• TASK REQUIREMENTS: The output consists only of the lines from the one with "Image resolution: width=396" through the end of the records, each printed exactly, and contains no pictures.

• EXCERPTED RECORDS:

● ● ●

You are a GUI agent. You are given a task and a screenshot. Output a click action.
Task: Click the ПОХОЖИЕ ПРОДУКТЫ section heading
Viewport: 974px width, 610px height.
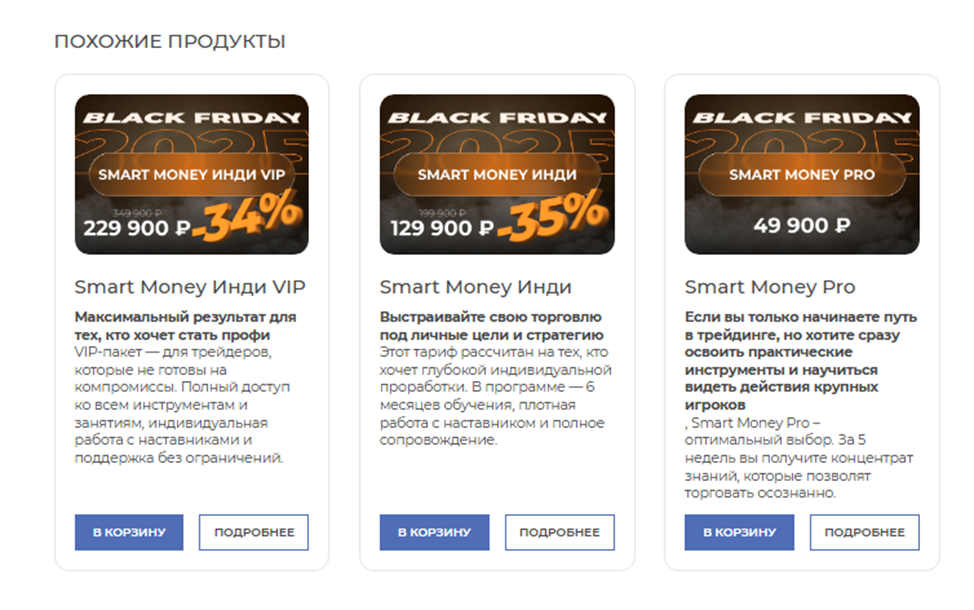[170, 41]
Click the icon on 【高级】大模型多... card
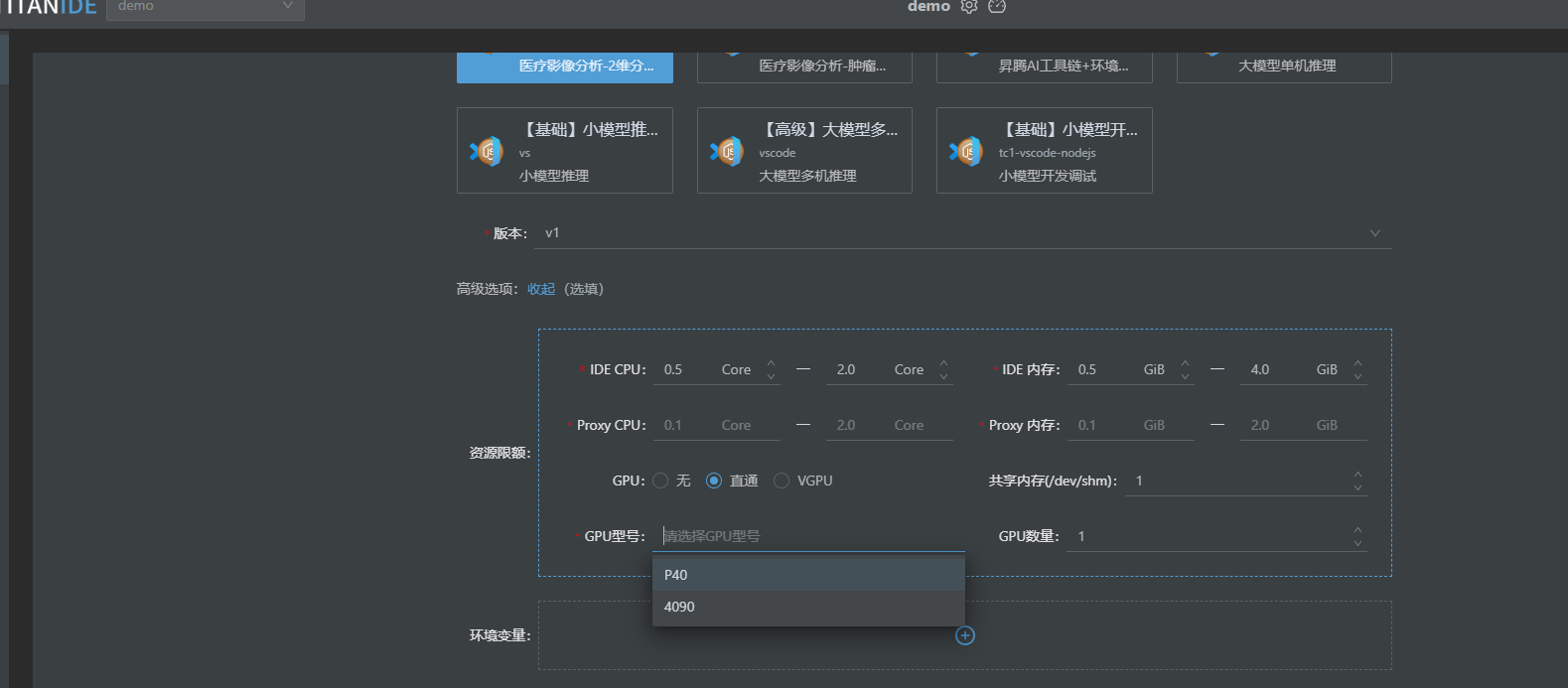Screen dimensions: 1568x688 pos(727,152)
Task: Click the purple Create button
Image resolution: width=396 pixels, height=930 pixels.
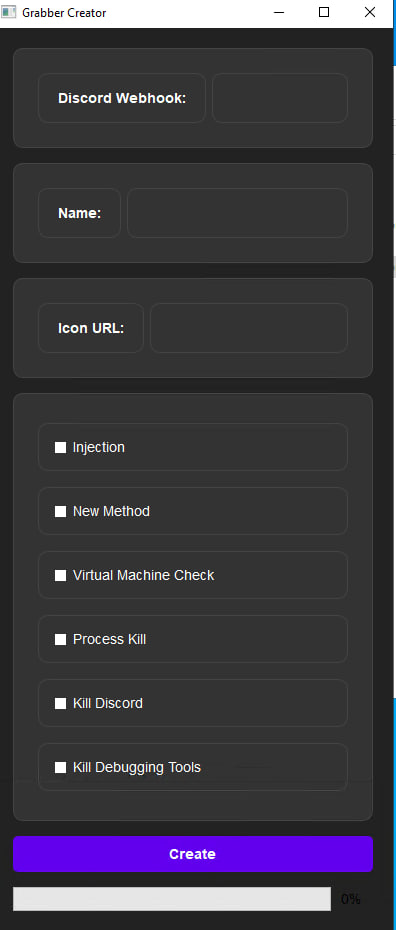Action: [x=193, y=854]
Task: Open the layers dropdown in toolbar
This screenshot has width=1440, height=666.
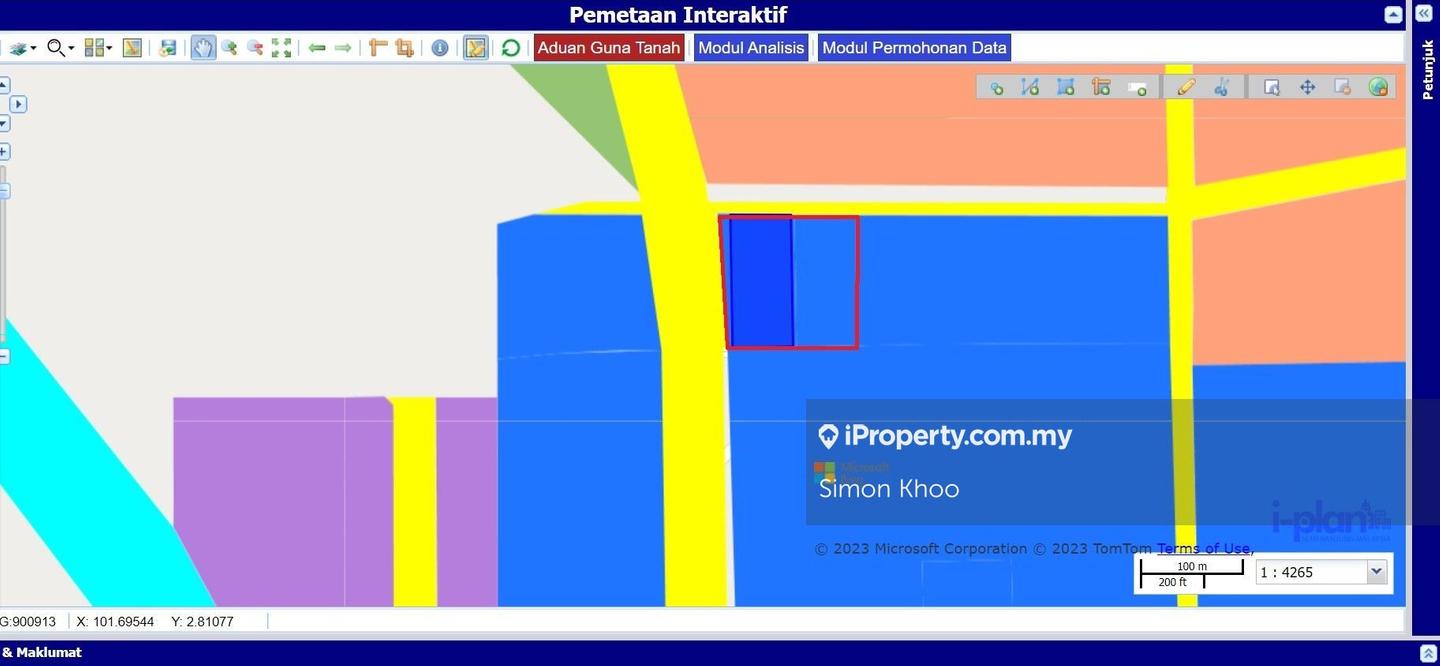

● ● ●

• EXPECTED ANSWER:
Image resolution: width=396 pixels, height=930 pixels.
Action: [x=193, y=854]
Task: Open the layers dropdown in toolbar
This screenshot has width=1440, height=666.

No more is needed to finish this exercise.